DATA section start
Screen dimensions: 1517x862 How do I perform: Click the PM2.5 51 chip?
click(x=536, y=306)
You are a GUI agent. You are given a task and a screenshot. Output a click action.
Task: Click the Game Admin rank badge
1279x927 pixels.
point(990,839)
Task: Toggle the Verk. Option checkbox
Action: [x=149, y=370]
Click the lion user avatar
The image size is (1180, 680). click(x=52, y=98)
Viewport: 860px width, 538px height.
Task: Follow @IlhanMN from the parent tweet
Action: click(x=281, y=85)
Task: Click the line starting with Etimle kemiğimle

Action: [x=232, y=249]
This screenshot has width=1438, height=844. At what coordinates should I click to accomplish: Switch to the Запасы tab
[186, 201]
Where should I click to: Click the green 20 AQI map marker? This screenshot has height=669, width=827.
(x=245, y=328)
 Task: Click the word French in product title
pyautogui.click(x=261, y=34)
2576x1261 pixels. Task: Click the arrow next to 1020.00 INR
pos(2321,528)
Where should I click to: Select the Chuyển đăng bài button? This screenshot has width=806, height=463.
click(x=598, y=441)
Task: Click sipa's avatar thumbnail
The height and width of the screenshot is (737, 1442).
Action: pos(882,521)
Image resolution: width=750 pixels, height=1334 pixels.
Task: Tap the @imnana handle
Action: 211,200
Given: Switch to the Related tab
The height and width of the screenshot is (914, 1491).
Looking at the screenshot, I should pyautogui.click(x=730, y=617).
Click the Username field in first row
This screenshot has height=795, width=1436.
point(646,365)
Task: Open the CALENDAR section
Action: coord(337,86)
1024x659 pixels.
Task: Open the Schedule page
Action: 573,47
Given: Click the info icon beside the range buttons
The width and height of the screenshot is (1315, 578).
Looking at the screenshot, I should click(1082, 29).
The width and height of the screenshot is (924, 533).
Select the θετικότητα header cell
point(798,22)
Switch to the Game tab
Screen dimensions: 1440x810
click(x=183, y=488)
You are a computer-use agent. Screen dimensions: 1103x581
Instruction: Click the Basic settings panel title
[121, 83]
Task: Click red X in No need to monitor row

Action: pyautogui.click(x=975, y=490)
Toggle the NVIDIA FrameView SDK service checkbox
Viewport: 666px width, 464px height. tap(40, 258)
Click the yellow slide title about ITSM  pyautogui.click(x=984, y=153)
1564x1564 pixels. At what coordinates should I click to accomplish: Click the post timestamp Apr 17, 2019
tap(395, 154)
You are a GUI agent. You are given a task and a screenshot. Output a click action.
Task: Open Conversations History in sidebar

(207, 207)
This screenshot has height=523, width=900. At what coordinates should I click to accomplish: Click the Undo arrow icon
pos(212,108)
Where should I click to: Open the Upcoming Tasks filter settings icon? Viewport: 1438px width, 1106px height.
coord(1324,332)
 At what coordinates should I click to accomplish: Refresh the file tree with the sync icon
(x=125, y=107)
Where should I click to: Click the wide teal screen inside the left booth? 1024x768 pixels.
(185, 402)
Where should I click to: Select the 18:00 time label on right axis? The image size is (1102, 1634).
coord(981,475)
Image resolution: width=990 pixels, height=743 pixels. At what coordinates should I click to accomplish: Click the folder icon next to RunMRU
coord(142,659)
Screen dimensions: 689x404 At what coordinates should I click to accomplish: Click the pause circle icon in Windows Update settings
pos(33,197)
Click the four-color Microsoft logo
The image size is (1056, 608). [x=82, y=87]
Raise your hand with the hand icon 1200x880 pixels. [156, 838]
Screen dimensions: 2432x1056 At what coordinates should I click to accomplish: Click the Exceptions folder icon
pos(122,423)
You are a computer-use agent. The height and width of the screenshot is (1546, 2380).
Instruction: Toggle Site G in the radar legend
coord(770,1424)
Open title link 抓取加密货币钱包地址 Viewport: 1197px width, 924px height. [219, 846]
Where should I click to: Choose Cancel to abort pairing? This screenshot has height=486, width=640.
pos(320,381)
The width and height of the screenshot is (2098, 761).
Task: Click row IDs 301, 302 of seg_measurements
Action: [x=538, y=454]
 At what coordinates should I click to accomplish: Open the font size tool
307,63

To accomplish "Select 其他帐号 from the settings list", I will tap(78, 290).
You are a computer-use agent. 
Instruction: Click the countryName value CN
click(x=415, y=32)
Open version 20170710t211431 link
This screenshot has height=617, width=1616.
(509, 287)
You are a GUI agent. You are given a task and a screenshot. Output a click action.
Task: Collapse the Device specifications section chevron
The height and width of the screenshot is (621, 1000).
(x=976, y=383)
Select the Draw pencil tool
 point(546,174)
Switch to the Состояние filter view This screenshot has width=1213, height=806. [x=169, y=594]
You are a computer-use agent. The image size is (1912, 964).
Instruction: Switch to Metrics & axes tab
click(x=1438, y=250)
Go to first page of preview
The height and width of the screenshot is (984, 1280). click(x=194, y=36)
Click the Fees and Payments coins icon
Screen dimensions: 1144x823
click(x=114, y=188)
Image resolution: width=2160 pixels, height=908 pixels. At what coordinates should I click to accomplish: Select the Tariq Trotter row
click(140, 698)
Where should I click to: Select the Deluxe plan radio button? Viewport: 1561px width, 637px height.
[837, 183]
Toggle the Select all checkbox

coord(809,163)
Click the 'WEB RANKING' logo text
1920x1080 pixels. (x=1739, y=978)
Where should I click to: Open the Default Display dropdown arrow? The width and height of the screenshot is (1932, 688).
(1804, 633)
DATA section end
* _PROBLEM STATEMENT_: Type out the entries again, word for word.

* _TASK OUTPUT_:
Screen dimensions: 1517x862 How do I perform: Click the PM2.5 51 chip?
click(x=536, y=306)
You are a GUI agent. You are given a task and a screenshot. Output a click action.
Task: Click the Game Admin rank badge
1279x927 pixels.
point(990,839)
Task: Toggle the Verk. Option checkbox
Action: [x=149, y=370]
Click the lion user avatar
The image size is (1180, 680). click(x=52, y=98)
Viewport: 860px width, 538px height.
Task: Follow @IlhanMN from the parent tweet
Action: click(x=281, y=85)
Task: Click the line starting with Etimle kemiğimle

Action: [x=232, y=249]
This screenshot has width=1438, height=844. At what coordinates should I click to accomplish: Switch to the Запасы tab
[186, 201]
Where should I click to: Click the green 20 AQI map marker? This screenshot has height=669, width=827.
(x=245, y=328)
 Task: Click the word French in product title
pyautogui.click(x=261, y=34)
2576x1261 pixels. Task: Click the arrow next to 1020.00 INR
pos(2321,528)
Where should I click to: Select the Chuyển đăng bài button? This screenshot has width=806, height=463.
click(x=598, y=441)
Task: Click sipa's avatar thumbnail
The height and width of the screenshot is (737, 1442).
Action: pos(882,521)
Image resolution: width=750 pixels, height=1334 pixels.
Task: Tap the @imnana handle
Action: 211,200
Given: Switch to the Related tab
The height and width of the screenshot is (914, 1491).
Looking at the screenshot, I should pyautogui.click(x=730, y=617).
Click the Username field in first row
This screenshot has height=795, width=1436.
point(646,365)
Task: Open the CALENDAR section
Action: coord(337,86)
1024x659 pixels.
Task: Open the Schedule page
Action: 573,47
Given: Click the info icon beside the range buttons
The width and height of the screenshot is (1315, 578).
Looking at the screenshot, I should click(1082, 29).
The width and height of the screenshot is (924, 533).
Select the θετικότητα header cell
point(798,22)
Switch to the Game tab
Screen dimensions: 1440x810
click(x=183, y=488)
You are a computer-use agent. Screen dimensions: 1103x581
Instruction: Click the Basic settings panel title
[121, 83]
Task: Click red X in No need to monitor row

Action: pyautogui.click(x=975, y=490)
Toggle the NVIDIA FrameView SDK service checkbox
Viewport: 666px width, 464px height. tap(40, 258)
Click the yellow slide title about ITSM  pyautogui.click(x=984, y=153)
1564x1564 pixels. At what coordinates should I click to accomplish: Click the post timestamp Apr 17, 2019
tap(395, 154)
You are a GUI agent. You are given a task and a screenshot. Output a click action.
Task: Open Conversations History in sidebar

(207, 207)
This screenshot has height=523, width=900. At what coordinates should I click to accomplish: Click the Undo arrow icon
pos(212,108)
Where should I click to: Open the Upcoming Tasks filter settings icon? Viewport: 1438px width, 1106px height.
coord(1324,332)
 At what coordinates should I click to accomplish: Refresh the file tree with the sync icon
(x=125, y=107)
Where should I click to: Click the wide teal screen inside the left booth? 1024x768 pixels.
(185, 402)
Where should I click to: Select the 18:00 time label on right axis? The image size is (1102, 1634).
coord(981,475)
Image resolution: width=990 pixels, height=743 pixels. At what coordinates should I click to accomplish: Click the folder icon next to RunMRU
coord(142,659)
Screen dimensions: 689x404 At what coordinates should I click to accomplish: Click the pause circle icon in Windows Update settings
pos(33,197)
Click the four-color Microsoft logo
The image size is (1056, 608). [x=82, y=87]
Raise your hand with the hand icon 1200x880 pixels. [156, 838]
Screen dimensions: 2432x1056 At what coordinates should I click to accomplish: Click the Exceptions folder icon
pos(122,423)
You are a computer-use agent. The height and width of the screenshot is (1546, 2380).
Instruction: Toggle Site G in the radar legend
coord(770,1424)
Open title link 抓取加密货币钱包地址 Viewport: 1197px width, 924px height. [219, 846]
Where should I click to: Choose Cancel to abort pairing? This screenshot has height=486, width=640.
pos(320,381)
The width and height of the screenshot is (2098, 761).
Task: Click row IDs 301, 302 of seg_measurements
Action: [x=538, y=454]
 At what coordinates should I click to accomplish: Open the font size tool
307,63

To accomplish "Select 其他帐号 from the settings list", I will tap(78, 290).
You are a computer-use agent. 
Instruction: Click the countryName value CN
click(x=415, y=32)
Open version 20170710t211431 link
This screenshot has height=617, width=1616.
(509, 287)
You are a GUI agent. You are given a task and a screenshot. Output a click action.
Task: Collapse the Device specifications section chevron
The height and width of the screenshot is (621, 1000).
(x=976, y=383)
Select the Draw pencil tool
 point(546,174)
Switch to the Состояние filter view This screenshot has width=1213, height=806. [x=169, y=594]
You are a computer-use agent. The image size is (1912, 964).
Instruction: Switch to Metrics & axes tab
click(x=1438, y=250)
Go to first page of preview
The height and width of the screenshot is (984, 1280). click(x=194, y=36)
Click the Fees and Payments coins icon
Screen dimensions: 1144x823
click(x=114, y=188)
Image resolution: width=2160 pixels, height=908 pixels. At what coordinates should I click to accomplish: Select the Tariq Trotter row
click(140, 698)
Where should I click to: Select the Deluxe plan radio button? Viewport: 1561px width, 637px height.
[837, 183]
Toggle the Select all checkbox

coord(809,163)
Click the 'WEB RANKING' logo text
1920x1080 pixels. (x=1739, y=978)
Where should I click to: Open the Default Display dropdown arrow? The width and height of the screenshot is (1932, 688).
(1804, 633)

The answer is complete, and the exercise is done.